By Newswise
La Jolla, CA–In August, researchers detected a new SARS-CoV-2 “variant of concern” in patients in Israel and Denmark.
Since then, this variant, dubbed BA.2.86 or “Pirola,” has made its way around the globe. The Pirola variant has raised alarms because it is highly mutated. Pirola is as mutated as the Omicron variant was, compared with the early SARS-CoV-2 variant included in the original vaccinations.
As Pirola spreads, researchers at La Jolla Institute for Immunology (LJI) are investigating whether COVID-19 vaccines (or previous SARS-CoV-2 exposure) can still protect people from severe disease.
“There’s a concern that a virus with such a high number of mutations would ‘escape’ T cell immunity,” says LJI Professor Alessandro Sette, Dr.Biol.Sci.
Now a new study in Cell Host and Microbe suggests T cells can see right through Pirola’s mutations and find their targets. “Our analysis suggests there is positive news,” says LJI Research Assistant Professor Alba Grifoni, Ph.D. “It appears previous exposure to Omicron—or vaccination with the newer bivalent vaccines—may arm a person with T cells that can ‘catch up’ and generate responses specific for fighting Pirola.”
For the new study, Sette and Grifoni turned to a resource called the Immune Epitope Database (IEDB). This database houses valuable findings—collected by immunologists around the world—describing how immune cells recognize fragments, or “epitopes,” on microbes.

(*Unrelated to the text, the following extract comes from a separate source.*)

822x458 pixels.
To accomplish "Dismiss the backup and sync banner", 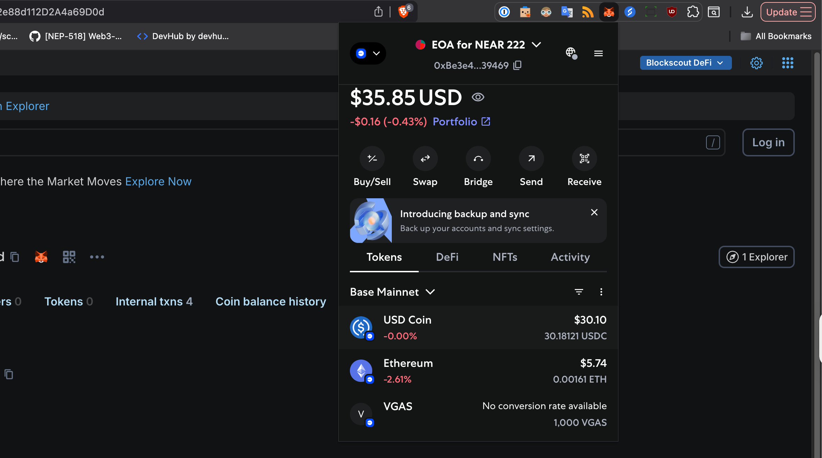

Thanks to the wealth of data in the IEDB, the researchers already had a detailed picture of how COVID-19 vaccines or previous SARS-CoV-2 exposure “trains” T cells to target SARS-COV-2 epitopes. The researchers extracted these IEDB data and developed a bioinformatics pipeline to predict how these T cells would respond to the Pirola variant.
“We simulated the T cell response to Pirola based on experimental and predicted data from previous SARS-CoV-2 variants,” says Grifoni.
The researchers found that most T cells could still target epitopes on Pirola:
Overall, 72 percent of the fragments recognized by CD4+ “helper” T cell responses and 89 percent of CD8+ “killer” T cell epitopes were unchanged, or “conserved,” between the variants.
The researchers found fewer conserved T cell epitopes on Pirola’s “Spike” protein, as expected given it harbors most of the mutations. Only 56 percent of CD4+ “helper” T cell epitopes and CD8+ “killer” T cell epitopes were conserved on this major structural protein. That was a potential problem because current COVID-19 vaccines are designed to only teach immune cells to recognize and target Spike epitopes.
Yet when the researchers took a closer look at the Spike fragments, they found that 96 percent of CD4+ “helper” T cell epitopes and 62 percent of CD8+ “killer” T cell epitopes were similar enough that T cells could probably still recognize them.
In short, if Pirola wants to evade T cells, it isn’t doing a very good job.
“A lot of the epitopes recognized by the immune system are still conserved on the new Pirola variant,” says Sette. “We strongly predict that the virus will still be recognized by T cells.”
“T cells may also be able to ‘run’ after the Pirola’s newly mutated peptides to mount a new response against those epitopes, as we saw for other variants,” adds Grifoni. “We think that may play a role in why, despite viral evolution, we haven’t seen more severe disease in cases of Pirola infection or other more recent variants.”
Grifoni emphasizes that these findings are predictions, not observations based on actual Pirola infections. Still, she thinks it is important to see how these “in silico” (in a computer) predictions reflect in recent real-world studies. “We still need experimental validation, but we have established several collaborations worldwide that are investigating this question as we speak,” Grifoni says.
Many people are still vulnerable to SARS-COV-2 infection, even the Pirola variant, adds Sette. “That’s why people should still be vaccinated, particularly with the updated vaccines.”
The researchers are currently collecting experimental data to learn more about T cell responses to variants and further strengthen their prediction tools. Grifoni is especially curious to figure out exactly how people who have had bivalent vaccine boosters and/or “breakthrough” infections mount T-cell responses against future variants.
The study, “Pre-existing SARS-2 specific T cells are predicted to cross-recognize BA.2.86,” included study author John Sidney. The research was supported by the National Institutes of Health’s National Institute of Allergy and Infectious Diseases.